Return the following entries exactly, word for word.

*** Opening Exercise data ***

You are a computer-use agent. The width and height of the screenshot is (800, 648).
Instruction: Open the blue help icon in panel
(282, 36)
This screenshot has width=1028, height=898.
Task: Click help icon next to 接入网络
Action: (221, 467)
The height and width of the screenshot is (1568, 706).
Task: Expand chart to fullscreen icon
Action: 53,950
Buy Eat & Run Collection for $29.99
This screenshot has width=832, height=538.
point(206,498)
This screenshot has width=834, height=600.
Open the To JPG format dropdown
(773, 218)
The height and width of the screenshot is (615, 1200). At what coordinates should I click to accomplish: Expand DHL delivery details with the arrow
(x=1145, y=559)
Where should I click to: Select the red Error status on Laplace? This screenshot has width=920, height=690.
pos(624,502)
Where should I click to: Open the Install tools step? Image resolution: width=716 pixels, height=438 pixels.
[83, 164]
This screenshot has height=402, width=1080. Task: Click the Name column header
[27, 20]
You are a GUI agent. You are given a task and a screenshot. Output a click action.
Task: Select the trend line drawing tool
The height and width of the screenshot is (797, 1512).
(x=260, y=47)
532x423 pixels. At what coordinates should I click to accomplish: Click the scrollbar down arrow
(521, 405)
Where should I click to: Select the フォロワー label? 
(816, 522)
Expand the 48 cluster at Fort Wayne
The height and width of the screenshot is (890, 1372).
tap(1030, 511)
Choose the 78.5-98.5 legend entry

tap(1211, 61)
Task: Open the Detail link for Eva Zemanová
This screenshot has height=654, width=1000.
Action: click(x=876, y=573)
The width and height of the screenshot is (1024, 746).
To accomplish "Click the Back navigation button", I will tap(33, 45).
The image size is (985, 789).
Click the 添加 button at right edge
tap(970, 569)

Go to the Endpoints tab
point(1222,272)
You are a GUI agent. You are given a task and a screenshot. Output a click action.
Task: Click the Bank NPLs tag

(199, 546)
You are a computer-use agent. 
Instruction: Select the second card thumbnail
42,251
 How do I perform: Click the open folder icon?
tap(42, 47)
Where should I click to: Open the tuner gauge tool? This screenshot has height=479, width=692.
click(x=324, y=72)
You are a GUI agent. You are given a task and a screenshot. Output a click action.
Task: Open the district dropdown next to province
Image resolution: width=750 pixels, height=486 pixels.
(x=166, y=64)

*** Closing Exercise data ***

> Result of this exercise
You are a computer-use agent. The width and height of the screenshot is (800, 648).
Instruction: Open the blue help icon in panel
(282, 36)
This screenshot has width=1028, height=898.
Task: Click help icon next to 接入网络
Action: (221, 467)
The height and width of the screenshot is (1568, 706).
Task: Expand chart to fullscreen icon
Action: 53,950
Buy Eat & Run Collection for $29.99
This screenshot has width=832, height=538.
point(206,498)
This screenshot has width=834, height=600.
Open the To JPG format dropdown
(773, 218)
The height and width of the screenshot is (615, 1200). At what coordinates should I click to accomplish: Expand DHL delivery details with the arrow
(x=1145, y=559)
Where should I click to: Select the red Error status on Laplace? This screenshot has width=920, height=690.
pos(624,502)
Where should I click to: Open the Install tools step? Image resolution: width=716 pixels, height=438 pixels.
[83, 164]
This screenshot has height=402, width=1080. Task: Click the Name column header
[27, 20]
You are a GUI agent. You are given a task and a screenshot. Output a click action.
Task: Select the trend line drawing tool
The height and width of the screenshot is (797, 1512).
(x=260, y=47)
532x423 pixels. At what coordinates should I click to accomplish: Click the scrollbar down arrow
(521, 405)
Where should I click to: Select the フォロワー label? 
(816, 522)
Expand the 48 cluster at Fort Wayne
The height and width of the screenshot is (890, 1372).
tap(1030, 511)
Choose the 78.5-98.5 legend entry

tap(1211, 61)
Task: Open the Detail link for Eva Zemanová
This screenshot has height=654, width=1000.
Action: click(x=876, y=573)
The width and height of the screenshot is (1024, 746).
To accomplish "Click the Back navigation button", I will tap(33, 45).
The image size is (985, 789).
Click the 添加 button at right edge
tap(970, 569)

Go to the Endpoints tab
point(1222,272)
You are a GUI agent. You are given a task and a screenshot. Output a click action.
Task: Click the Bank NPLs tag

(199, 546)
You are a computer-use agent. 
Instruction: Select the second card thumbnail
42,251
 How do I perform: Click the open folder icon?
tap(42, 47)
Where should I click to: Open the tuner gauge tool? This screenshot has height=479, width=692.
click(x=324, y=72)
You are a GUI agent. You are given a task and a screenshot. Output a click action.
Task: Open the district dropdown next to province
Image resolution: width=750 pixels, height=486 pixels.
(x=166, y=64)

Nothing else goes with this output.